> Фрагмент текста

--*--

25 октября в Риме завершился IX Международный кинофестиваль, последний фестиваль, ведомый куратором Марко Мюллером. Косность городской администрации не помешала Мюллеру собрать напоследок великолепную программу и вручить почетные награды любимым режиссерам. Maverick Director Award досталась 54-летнему Такаши Миике, автору «Урока зла» и «Харакири», «Человека-зебры» и «Счастья семьи Катакури», «Ичи-киллера» и «Сукияки Вестерн Джанго» — мы, увы, не можем перечислить даже малую толику шедевров Миике, потому что в его фильмографии уже без малого 100 фильмов. И останавливаться он не собирается: в Риме мэтр представил новейшую работу «По воле богов», удивительную инкарнацию подросткового слэшера, где юнцы становятся мишенью для злобных старинных игрушек.

СДля меня всегда было большим парадоксом: вот вы снимаете свое кино как на конвейере, по два-три фильма в год, всегда играете с жанрами и расхожими сюжетами, всегда работаете по большей части для зрителя и на него, но при этом вас любят почти все главные фестивали в мире.

--*--

> Записи данных
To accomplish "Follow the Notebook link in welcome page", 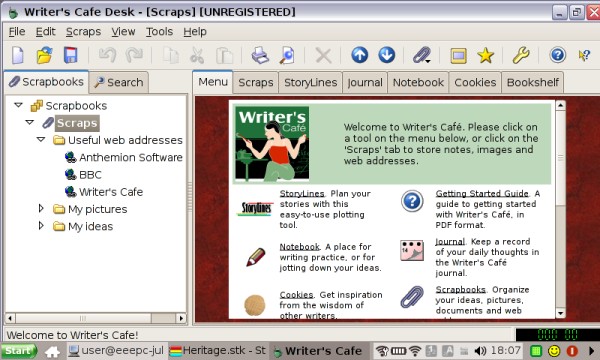I will pos(300,247).
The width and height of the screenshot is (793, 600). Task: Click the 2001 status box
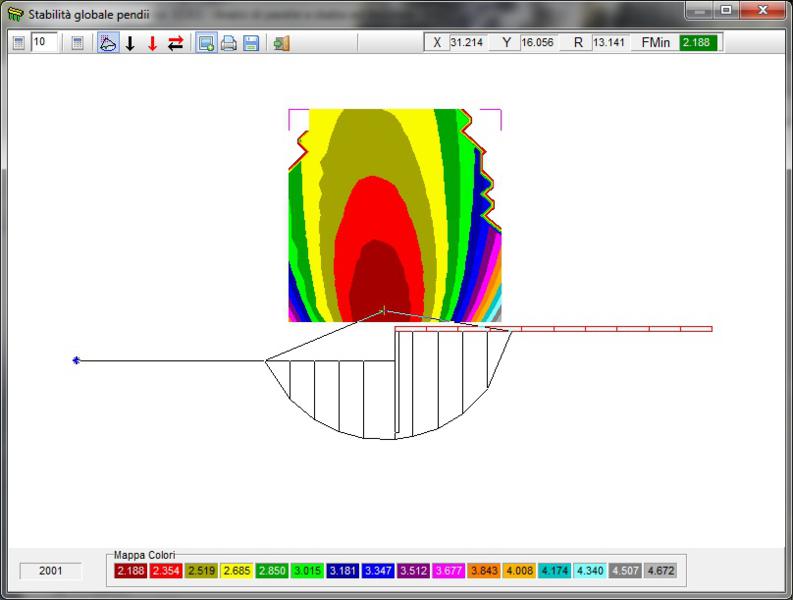[x=51, y=570]
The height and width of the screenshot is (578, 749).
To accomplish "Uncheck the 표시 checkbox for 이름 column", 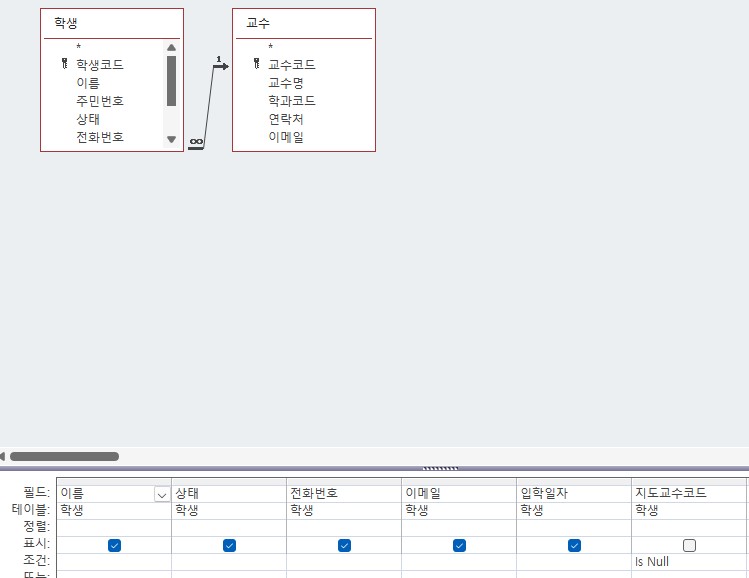I will (x=114, y=545).
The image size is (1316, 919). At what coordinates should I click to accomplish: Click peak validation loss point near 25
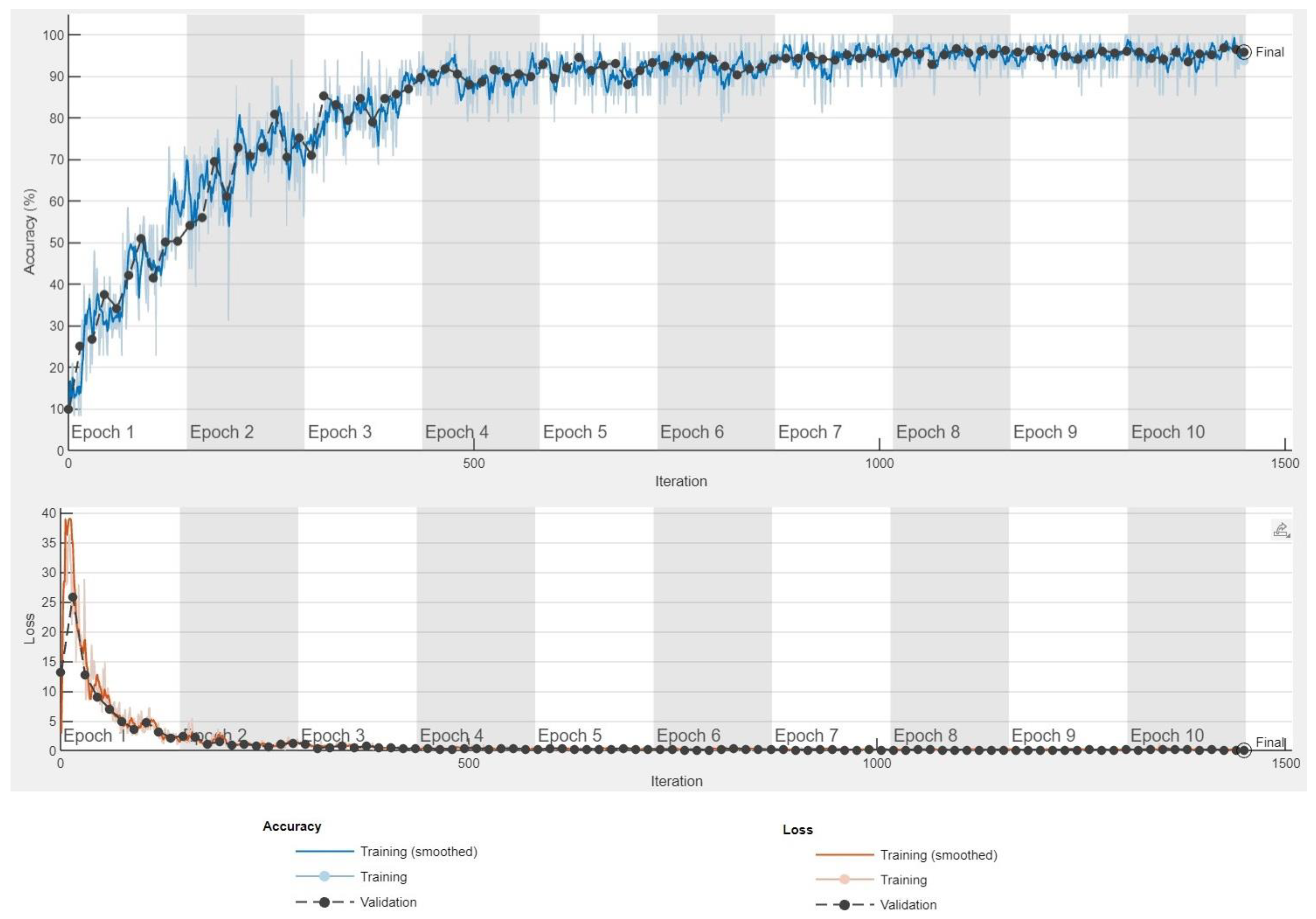click(x=73, y=597)
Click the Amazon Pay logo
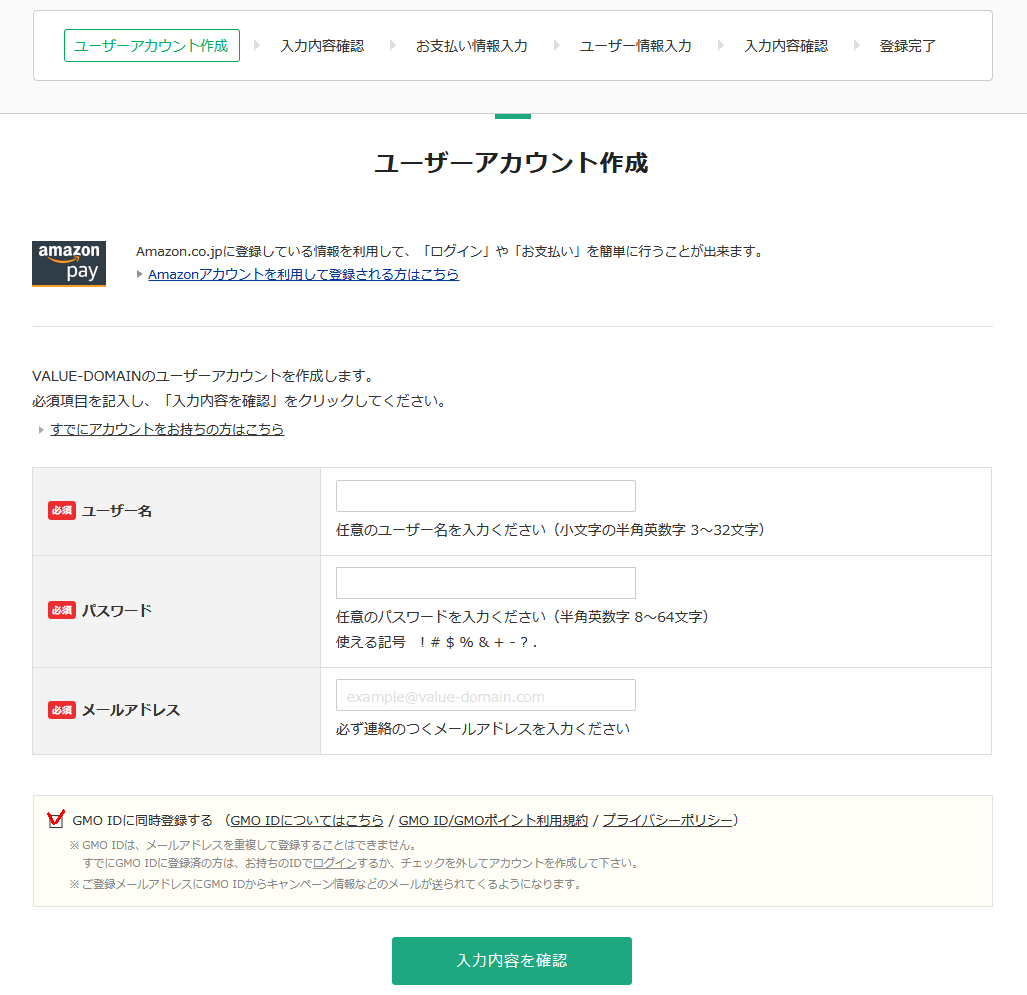The image size is (1027, 995). click(x=69, y=264)
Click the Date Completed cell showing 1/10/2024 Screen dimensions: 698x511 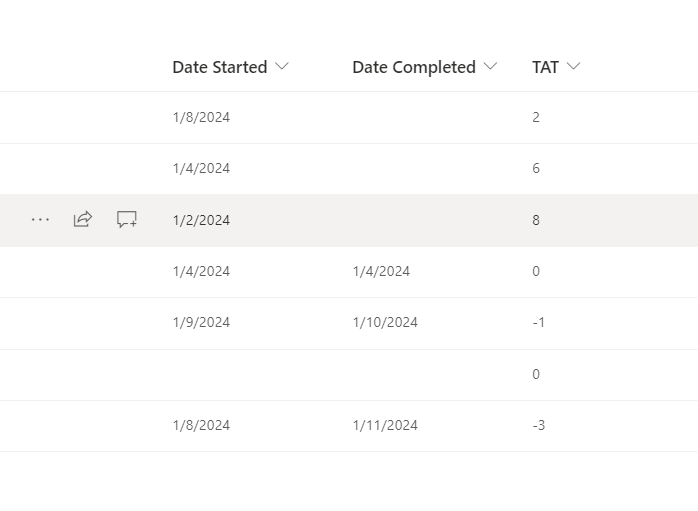(x=385, y=322)
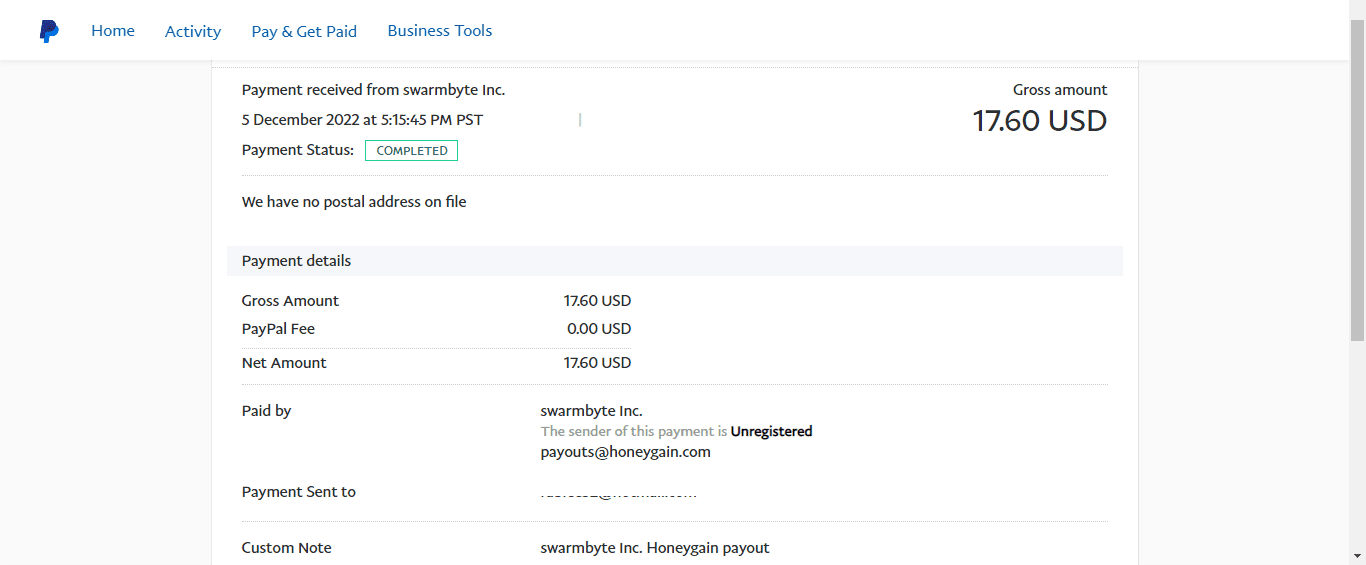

--*--

> Цель
Можете дословно переписать часть текста о Римском кинофестивале, начиная со слов «СДля меня всегда» и заканчивая словами «фестивали в мире.»?

> Решение задачи
СДля меня всегда было большим парадоксом: вот вы снимаете свое кино как на конвейере, по два-три фильма в год, всегда играете с жанрами и расхожими сюжетами, всегда работаете по большей части для зрителя и на него, но при этом вас любят почти все главные фестивали в мире.